Von Anfang an galt die Strafsache zum 6. Mai unter Beobachtern als politisch motiviert. Nach der Urteilsverkündung hagelt es nun Protest. Der russische Menschenrechtsbeauftragte findet das Urteil "zu hart“. Amnesty International nennt es eine "Parodie“. Die Menschenrechtsorganisation Memorial spricht von einem "Verbrechen“. Und die über 80-jährige Ljudmila Alexejewa vom Helsinki-Komitee, die die Urteilsverkündung im Gericht verfolgt hatte, schüttelt nur noch den Kopf.
"Es gab keine Massenunruhen am 6. Mai. Vor dem Hintergrund dessen, was in anderen Ländern passiert, kann man das nicht so nennen. Das ist schlimmer als eine Lüge. Das ist dumm."

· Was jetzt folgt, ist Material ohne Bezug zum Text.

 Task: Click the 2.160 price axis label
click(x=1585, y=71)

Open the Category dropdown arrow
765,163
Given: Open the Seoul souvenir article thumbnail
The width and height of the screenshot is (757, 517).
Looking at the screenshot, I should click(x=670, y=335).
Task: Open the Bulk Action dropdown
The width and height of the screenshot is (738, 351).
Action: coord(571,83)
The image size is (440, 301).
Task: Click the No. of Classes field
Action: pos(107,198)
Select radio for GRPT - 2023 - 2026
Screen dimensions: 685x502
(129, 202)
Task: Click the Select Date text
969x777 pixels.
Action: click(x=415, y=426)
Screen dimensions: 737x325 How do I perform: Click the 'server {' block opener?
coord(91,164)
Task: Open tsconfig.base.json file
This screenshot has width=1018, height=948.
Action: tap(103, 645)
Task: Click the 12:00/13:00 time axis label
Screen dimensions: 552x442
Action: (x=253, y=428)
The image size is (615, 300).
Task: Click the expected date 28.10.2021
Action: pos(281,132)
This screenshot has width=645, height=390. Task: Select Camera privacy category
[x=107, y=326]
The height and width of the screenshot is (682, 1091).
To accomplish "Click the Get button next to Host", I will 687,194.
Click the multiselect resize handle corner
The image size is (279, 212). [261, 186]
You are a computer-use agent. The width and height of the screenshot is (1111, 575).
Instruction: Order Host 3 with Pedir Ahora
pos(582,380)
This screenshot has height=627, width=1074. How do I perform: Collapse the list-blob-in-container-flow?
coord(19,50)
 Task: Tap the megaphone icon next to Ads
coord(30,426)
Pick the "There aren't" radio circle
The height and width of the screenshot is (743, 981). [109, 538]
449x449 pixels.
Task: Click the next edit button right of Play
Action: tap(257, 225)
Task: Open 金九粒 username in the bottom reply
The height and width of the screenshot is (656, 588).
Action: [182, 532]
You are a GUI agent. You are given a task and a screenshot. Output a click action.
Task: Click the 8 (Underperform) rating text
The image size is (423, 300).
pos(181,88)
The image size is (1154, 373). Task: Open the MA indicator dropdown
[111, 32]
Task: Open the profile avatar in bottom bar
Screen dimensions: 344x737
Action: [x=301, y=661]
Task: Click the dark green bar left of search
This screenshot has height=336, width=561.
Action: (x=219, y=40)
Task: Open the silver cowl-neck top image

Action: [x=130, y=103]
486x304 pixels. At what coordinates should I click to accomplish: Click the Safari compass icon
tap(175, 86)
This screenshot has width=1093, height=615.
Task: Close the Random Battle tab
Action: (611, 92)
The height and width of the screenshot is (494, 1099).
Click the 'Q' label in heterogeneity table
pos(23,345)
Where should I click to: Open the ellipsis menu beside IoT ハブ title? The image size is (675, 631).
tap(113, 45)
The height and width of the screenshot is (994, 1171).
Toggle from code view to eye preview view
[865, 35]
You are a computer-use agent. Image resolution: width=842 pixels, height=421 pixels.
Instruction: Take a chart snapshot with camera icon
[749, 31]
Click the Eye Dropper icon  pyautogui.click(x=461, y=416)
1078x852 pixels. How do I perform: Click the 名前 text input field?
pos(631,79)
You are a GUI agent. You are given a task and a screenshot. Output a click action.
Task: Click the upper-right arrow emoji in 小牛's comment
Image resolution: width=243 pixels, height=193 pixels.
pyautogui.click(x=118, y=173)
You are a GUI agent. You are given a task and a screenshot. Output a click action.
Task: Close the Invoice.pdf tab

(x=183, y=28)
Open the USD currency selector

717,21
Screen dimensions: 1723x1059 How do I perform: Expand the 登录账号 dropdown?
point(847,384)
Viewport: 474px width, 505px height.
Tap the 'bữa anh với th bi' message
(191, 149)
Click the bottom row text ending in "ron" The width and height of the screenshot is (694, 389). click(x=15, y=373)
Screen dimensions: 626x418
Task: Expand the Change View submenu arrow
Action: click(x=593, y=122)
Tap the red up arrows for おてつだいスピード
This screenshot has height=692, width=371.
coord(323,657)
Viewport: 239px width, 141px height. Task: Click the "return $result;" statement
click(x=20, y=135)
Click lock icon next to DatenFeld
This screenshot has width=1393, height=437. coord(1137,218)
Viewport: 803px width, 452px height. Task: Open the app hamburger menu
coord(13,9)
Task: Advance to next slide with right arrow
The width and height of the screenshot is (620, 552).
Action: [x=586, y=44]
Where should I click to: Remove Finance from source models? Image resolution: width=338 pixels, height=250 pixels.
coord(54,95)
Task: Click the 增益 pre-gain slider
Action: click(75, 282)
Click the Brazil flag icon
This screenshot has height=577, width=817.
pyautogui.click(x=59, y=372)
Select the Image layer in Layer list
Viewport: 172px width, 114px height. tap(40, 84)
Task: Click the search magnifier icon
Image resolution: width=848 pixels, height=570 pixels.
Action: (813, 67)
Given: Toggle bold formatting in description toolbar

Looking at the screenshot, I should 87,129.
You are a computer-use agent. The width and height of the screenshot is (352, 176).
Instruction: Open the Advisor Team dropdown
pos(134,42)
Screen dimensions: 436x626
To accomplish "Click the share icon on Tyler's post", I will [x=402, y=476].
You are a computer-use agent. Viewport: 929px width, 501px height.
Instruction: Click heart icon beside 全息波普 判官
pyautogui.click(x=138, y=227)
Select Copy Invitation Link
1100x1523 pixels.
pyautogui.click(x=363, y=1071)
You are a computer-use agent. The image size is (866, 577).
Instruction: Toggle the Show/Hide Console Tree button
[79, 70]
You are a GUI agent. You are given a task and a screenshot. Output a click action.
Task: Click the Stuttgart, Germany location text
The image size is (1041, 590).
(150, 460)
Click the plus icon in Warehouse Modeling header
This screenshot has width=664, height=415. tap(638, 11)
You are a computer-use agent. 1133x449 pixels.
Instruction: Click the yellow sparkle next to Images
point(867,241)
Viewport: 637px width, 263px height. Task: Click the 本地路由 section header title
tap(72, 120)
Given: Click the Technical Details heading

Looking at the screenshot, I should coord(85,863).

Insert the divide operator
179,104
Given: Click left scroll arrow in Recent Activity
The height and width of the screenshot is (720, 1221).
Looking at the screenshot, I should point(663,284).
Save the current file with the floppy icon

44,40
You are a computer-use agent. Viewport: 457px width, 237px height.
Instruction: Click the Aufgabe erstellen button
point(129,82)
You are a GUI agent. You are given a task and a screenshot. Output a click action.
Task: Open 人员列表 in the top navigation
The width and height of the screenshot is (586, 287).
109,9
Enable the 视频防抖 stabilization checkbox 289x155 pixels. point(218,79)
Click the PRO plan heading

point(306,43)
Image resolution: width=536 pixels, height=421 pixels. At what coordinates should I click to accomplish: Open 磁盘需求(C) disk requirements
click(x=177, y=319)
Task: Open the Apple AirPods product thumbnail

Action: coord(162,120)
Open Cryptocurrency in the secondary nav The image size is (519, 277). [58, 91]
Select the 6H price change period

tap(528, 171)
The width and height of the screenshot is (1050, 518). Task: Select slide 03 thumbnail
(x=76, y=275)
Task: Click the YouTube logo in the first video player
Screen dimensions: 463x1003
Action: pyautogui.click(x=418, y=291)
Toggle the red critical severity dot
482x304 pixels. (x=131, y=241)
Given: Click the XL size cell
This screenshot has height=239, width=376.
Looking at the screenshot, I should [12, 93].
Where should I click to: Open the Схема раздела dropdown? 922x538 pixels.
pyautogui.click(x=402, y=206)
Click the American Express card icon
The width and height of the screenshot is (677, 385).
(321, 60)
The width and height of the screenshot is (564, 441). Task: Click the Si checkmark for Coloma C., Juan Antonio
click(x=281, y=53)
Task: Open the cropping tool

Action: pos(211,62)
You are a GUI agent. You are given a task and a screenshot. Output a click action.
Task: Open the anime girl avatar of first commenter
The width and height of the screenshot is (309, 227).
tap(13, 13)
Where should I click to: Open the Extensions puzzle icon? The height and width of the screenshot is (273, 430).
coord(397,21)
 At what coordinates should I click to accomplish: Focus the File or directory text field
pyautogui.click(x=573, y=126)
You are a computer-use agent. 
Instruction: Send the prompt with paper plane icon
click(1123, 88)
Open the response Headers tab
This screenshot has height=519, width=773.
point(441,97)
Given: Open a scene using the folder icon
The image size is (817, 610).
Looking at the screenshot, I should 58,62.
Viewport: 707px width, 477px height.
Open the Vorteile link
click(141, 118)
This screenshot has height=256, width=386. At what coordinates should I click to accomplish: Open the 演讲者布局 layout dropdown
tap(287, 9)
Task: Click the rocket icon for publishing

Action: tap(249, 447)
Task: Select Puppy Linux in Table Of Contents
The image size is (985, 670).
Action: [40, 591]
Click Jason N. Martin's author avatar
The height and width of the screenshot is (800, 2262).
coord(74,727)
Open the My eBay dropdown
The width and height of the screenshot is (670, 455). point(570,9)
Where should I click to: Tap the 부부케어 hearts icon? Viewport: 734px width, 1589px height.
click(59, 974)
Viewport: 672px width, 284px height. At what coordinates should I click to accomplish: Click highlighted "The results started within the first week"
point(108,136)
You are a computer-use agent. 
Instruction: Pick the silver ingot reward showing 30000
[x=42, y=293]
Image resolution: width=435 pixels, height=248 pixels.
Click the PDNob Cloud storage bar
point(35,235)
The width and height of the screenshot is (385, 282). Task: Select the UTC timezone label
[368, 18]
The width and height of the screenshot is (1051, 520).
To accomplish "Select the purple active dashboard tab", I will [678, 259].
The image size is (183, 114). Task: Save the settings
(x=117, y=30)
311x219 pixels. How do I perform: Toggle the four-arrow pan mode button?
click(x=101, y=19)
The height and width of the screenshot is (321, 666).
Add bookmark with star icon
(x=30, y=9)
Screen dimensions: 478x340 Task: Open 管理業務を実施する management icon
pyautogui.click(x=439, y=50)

Eine unabhängige Expertenkommission hat - parallel zu den offiziellen Ermittlungen - mehr als 100 Zeugen befragt und viele Stunden Videoaufzeichnungen analysiert. Ihr Ergebnis: Die Demonstranten haben sich an jenem Tag am Bolotnaja-Platz in erster Linie selbst verteidigt, und zwar gegen überzogene Polizeigewalt. Dieser Argumentation folgte auch die Verteidigung vor Gericht.
Widersprüchliche Polizisten-Aussagen
Richterin Natalja Nikischina jedoch erkannte vorsätzliches Handeln, trotz zahlreicher Widersprüche in den Aussagen der Polizisten. Sie folgte weitgehend den Ausführungen der Anklage, blieb aber unter deren Forderung von fünf bis sechs Jahren Haft. Gegen die sieben Männer verhängte die Richterin reale Haftstrafen zwischen zweieinhalb und vier Jahren. Die einzige Frau unter den Verurteilten kam mit einer Bewährungsstrafe davon.
"Bei Barabanow, Belousow, Zimin, Kriwow, Luzkjewitsch, Polichowitsch, Sawjolow ist eine Besserung nur zu erwarten, wenn sie von der Gesellschaft isoliert werden. Alles andere würde die soziale Gerechtigkeit nicht wieder herstellen und der öffentlichen Gefahr des Verbrechens nicht gerecht werden."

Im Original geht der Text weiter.